Histoire d’une pub à 3000 milliards de dollars

Publié le 29 juillet 2009 par Dangelsteph

Comment raconter son histoire, sans pour autant tomber dans le ton plaintif, lorsqu’on est une entreprise qui a été poussée à l’exil par le gouvernement de son pays d’origine ?

Un quotidien zimbabwéen (The Zimbabwean) qui s’est réfugié en Afrique du Sud du fait de son opposition au régime du président Mugabe a trouvé une solution.

Il s’est servi de l’inflation incroyable qui sévit au Zimbabwe, à tel point que la monnaie locale n’a même plus cours dans le pays (pour donner une idée, au tout début de l’année, des billets de 100 milliards avaient été mis en circulation –l’équivalent de 11 euros).
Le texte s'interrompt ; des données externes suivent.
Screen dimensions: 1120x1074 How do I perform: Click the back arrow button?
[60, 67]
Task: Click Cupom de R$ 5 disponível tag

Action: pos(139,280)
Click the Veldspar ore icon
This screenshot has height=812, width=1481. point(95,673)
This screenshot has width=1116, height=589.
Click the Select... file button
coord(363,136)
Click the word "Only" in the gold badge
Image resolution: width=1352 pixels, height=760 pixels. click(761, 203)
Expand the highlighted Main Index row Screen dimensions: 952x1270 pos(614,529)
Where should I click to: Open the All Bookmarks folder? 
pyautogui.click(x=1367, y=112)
L’agence de publicité du journal a choisi de mettre en scène de vrais billets zimbabwéens alignés les uns à côté des autres, pour réaliser notamment des affiches, avec un message des plus clairs : « grâce à Mugabe, cette monnaie est du papier peint ».


Ce sont au total plus de 3000 milliards de vrais dollars zimbabwéens qui ont été utilisés pour cette campagne de pub hors norme. Et le résultat a été au rendez-vous : le message de The Zimbabwean est passé via une centaine d’articles obtenus dans des publications du monde entier, et des milliers d’articles sur Internet (un de plus avec le mien –allez, que je valorise à 10 000 dollars zimbabwéens, pour être modeste).


Un enseignement de storytelling :

Ce n’est pas toujours forcément en racontant sa propre histoire personnelle, que l’on arrive à faire passer ses messages. Raconter une autre histoire est parfois bien plus efficace. Comment choisir cette histoire ? Il aurait pu s’agir d’une métaphore, mais dans le contexte présent, l’environnement proche fourmillait d’histoires très expressives prêtes à l’emploi. L’histoire choisie n’était pas de nature à faire pleurer dans les chaumières, une émotion qui n’aurait pas forcément eu de résonance, alors que les misères du Zimbabwe ont déjà été décrites un peu partout, mais à faire « sentir » et ressentir ce qu’est le Zimbabwe aujourd’hui. Une surprise indignée est peut-être l’émotion la plus prégnante et aussi la plus efficace. L’enjeu : que la situation du Zimbabwe, dont les médias ne parlent plus guerre, ne soit pas oubliée.